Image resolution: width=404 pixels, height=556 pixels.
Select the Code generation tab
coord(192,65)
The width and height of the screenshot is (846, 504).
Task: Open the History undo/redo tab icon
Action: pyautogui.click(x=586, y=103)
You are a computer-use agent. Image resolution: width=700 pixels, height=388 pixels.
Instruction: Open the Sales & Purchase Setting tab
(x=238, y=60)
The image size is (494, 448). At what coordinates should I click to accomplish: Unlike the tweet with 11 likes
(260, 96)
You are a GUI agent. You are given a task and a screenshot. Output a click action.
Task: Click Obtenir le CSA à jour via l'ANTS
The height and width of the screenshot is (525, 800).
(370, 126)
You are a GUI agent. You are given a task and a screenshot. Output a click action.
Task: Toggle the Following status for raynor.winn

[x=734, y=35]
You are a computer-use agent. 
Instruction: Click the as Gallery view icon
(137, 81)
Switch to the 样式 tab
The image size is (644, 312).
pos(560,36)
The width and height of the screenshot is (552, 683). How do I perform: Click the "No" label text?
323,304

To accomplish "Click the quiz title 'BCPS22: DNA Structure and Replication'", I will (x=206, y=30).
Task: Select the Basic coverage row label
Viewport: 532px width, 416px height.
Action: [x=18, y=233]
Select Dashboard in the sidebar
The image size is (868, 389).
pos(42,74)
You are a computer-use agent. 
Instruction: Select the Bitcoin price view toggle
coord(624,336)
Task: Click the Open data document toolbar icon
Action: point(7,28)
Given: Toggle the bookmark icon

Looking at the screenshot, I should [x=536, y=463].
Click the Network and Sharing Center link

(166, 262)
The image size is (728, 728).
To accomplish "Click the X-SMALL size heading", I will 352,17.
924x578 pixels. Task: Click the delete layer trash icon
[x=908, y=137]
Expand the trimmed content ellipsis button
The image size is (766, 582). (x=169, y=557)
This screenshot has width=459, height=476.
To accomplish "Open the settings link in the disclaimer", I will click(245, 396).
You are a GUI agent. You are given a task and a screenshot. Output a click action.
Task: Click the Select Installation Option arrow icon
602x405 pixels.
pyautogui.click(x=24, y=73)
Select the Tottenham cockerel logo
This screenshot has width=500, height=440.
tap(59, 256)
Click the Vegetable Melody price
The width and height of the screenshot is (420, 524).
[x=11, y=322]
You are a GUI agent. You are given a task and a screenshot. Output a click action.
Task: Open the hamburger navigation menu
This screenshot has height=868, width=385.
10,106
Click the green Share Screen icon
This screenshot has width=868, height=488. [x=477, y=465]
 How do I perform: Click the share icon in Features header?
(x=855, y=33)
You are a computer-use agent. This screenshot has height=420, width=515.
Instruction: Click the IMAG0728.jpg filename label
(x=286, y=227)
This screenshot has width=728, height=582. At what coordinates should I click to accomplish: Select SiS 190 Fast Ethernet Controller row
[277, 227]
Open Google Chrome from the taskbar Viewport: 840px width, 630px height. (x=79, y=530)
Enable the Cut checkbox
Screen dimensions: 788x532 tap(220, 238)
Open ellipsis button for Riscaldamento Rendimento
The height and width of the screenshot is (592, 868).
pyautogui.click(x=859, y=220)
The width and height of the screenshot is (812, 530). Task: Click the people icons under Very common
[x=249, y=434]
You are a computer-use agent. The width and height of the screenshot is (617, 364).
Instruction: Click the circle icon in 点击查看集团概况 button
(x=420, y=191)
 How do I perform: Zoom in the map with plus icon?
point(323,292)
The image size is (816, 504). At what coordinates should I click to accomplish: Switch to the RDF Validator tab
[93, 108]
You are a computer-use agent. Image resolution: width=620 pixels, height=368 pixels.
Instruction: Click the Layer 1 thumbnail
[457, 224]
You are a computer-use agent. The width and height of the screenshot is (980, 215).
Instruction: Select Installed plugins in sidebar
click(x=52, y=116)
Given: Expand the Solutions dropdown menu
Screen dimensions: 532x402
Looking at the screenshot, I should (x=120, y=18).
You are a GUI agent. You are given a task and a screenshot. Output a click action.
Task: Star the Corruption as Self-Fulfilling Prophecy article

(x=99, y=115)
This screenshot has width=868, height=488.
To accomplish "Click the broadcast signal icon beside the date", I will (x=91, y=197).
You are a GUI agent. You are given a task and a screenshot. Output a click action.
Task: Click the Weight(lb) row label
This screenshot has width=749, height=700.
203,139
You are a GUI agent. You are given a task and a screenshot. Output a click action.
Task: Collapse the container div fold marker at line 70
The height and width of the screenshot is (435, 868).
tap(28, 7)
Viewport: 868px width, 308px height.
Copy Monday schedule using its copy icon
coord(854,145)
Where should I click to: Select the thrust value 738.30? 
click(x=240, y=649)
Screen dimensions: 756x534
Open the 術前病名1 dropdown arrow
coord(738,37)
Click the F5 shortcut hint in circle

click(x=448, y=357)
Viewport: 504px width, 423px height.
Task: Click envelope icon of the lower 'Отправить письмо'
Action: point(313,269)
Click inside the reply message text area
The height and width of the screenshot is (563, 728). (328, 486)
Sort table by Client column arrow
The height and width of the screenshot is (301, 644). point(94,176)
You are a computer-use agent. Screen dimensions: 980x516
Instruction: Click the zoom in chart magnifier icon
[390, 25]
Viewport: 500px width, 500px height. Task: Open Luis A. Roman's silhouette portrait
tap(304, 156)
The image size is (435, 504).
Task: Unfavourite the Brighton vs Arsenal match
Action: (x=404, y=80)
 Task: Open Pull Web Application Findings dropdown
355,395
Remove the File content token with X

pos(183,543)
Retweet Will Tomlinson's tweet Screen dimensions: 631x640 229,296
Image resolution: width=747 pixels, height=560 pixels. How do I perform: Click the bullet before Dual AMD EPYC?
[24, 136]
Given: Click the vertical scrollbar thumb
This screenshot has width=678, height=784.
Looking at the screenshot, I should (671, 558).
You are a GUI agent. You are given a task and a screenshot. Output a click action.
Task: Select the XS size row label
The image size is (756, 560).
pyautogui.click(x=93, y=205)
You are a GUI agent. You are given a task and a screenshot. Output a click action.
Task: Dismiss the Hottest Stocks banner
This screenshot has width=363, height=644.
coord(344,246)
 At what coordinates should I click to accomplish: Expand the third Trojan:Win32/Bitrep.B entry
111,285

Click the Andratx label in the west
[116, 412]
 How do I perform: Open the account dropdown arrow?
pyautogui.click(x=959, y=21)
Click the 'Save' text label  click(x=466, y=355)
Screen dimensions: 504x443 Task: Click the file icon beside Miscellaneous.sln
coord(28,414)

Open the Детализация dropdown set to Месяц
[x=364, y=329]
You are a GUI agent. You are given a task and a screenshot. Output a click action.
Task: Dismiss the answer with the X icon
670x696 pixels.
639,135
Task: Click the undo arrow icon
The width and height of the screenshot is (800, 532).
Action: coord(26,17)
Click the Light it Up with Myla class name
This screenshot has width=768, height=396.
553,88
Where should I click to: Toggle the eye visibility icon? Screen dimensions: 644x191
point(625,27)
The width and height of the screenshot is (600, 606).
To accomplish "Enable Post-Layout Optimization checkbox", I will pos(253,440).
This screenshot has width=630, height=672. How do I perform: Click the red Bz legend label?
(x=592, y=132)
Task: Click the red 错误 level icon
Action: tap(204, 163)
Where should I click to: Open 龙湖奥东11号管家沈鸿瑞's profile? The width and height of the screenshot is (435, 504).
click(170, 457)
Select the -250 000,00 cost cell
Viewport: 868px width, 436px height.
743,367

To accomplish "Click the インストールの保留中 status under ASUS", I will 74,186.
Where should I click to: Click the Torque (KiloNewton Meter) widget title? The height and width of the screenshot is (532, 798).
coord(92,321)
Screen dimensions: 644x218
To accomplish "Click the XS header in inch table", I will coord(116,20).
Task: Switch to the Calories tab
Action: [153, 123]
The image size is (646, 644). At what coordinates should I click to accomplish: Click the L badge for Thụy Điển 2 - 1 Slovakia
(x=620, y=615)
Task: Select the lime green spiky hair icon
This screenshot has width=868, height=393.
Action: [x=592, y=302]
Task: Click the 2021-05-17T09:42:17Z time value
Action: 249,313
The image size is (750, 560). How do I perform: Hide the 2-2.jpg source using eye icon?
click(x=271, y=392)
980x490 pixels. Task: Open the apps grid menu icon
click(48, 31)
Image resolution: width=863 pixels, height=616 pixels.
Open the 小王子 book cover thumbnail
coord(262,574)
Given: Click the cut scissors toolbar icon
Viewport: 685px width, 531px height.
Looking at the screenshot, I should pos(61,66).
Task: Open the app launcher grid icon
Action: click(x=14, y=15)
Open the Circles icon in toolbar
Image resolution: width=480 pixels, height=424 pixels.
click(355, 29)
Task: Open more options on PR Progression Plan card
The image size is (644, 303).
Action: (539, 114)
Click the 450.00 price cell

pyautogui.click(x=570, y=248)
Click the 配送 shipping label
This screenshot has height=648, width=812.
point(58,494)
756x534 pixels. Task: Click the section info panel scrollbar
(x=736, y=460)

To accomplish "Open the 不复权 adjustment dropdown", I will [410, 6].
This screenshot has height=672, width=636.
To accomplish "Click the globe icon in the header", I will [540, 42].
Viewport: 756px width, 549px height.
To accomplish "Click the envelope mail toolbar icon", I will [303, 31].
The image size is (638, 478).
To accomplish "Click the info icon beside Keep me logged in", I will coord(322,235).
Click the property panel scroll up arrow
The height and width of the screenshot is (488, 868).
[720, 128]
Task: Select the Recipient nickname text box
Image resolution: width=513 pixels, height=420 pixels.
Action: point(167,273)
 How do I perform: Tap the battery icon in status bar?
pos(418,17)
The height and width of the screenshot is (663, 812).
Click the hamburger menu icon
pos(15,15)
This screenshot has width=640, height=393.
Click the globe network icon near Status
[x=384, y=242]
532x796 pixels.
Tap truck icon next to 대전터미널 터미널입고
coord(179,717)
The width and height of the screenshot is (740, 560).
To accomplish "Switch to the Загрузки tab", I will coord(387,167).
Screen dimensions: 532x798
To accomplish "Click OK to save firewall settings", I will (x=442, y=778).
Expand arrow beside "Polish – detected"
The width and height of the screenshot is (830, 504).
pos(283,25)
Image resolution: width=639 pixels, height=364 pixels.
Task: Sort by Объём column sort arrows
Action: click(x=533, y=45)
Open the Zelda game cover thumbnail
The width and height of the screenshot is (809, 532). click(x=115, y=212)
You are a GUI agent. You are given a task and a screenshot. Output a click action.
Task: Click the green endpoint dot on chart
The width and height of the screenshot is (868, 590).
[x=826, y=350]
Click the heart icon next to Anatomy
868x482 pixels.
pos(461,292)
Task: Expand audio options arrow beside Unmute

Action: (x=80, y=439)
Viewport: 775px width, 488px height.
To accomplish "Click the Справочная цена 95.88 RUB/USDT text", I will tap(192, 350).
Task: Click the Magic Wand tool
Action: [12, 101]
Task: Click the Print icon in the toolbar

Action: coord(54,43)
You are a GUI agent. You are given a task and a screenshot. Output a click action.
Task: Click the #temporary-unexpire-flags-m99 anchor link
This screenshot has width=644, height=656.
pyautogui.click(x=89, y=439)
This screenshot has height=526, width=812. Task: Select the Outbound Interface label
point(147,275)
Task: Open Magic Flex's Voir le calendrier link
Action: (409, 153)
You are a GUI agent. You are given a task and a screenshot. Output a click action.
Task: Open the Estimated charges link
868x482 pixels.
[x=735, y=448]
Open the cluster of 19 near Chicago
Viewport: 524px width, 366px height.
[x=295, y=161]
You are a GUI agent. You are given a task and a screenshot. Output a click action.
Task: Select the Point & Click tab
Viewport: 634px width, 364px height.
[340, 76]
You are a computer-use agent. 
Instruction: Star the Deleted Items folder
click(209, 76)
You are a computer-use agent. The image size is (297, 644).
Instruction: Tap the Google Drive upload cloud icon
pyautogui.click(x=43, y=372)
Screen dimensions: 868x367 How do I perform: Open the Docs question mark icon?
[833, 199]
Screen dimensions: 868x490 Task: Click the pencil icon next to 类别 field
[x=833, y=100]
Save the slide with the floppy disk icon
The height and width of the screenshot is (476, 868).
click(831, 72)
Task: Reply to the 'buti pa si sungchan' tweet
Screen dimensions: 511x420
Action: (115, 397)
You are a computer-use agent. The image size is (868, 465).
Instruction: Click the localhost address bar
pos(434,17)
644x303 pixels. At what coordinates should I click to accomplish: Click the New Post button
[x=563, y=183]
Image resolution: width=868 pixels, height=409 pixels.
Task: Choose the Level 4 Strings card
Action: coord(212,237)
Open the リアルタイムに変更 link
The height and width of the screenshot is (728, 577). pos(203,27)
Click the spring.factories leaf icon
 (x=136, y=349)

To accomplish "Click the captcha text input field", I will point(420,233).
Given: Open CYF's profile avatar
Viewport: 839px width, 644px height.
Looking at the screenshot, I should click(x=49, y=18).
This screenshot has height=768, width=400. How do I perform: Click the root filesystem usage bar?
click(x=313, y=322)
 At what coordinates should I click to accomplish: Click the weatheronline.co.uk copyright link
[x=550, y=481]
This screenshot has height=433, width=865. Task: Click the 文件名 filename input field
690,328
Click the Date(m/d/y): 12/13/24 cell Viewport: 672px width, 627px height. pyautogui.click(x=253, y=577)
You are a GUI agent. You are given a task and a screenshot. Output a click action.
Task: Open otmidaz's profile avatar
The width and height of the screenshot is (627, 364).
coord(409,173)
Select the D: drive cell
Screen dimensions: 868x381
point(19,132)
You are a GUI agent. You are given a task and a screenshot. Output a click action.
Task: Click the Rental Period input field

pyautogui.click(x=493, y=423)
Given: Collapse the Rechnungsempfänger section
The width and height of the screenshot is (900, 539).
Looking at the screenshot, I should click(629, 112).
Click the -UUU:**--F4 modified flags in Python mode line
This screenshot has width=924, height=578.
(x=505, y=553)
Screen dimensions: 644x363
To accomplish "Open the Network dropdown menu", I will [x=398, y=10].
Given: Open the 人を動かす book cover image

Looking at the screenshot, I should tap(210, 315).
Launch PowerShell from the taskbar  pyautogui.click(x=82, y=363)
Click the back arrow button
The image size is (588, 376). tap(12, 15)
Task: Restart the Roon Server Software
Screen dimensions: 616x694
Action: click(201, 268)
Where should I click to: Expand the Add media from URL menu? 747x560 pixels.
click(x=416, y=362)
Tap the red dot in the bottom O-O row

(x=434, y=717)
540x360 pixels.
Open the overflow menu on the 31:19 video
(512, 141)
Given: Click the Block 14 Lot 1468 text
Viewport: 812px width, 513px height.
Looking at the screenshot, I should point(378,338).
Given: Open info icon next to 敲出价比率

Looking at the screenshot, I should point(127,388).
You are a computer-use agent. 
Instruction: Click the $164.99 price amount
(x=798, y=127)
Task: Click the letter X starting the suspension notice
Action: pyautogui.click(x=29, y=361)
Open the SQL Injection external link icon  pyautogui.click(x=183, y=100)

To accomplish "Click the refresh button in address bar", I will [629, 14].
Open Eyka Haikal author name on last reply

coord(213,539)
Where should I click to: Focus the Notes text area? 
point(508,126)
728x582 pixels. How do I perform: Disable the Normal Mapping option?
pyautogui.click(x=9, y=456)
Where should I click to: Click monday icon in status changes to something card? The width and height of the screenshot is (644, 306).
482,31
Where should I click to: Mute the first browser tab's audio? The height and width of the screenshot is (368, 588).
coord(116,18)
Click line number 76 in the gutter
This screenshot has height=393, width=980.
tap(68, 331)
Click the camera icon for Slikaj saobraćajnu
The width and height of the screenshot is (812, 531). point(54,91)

[Goal of the exercise]: Answer with a number alone. It should equal the count of lines in the entries that hold "computer".

[Task solution]: 12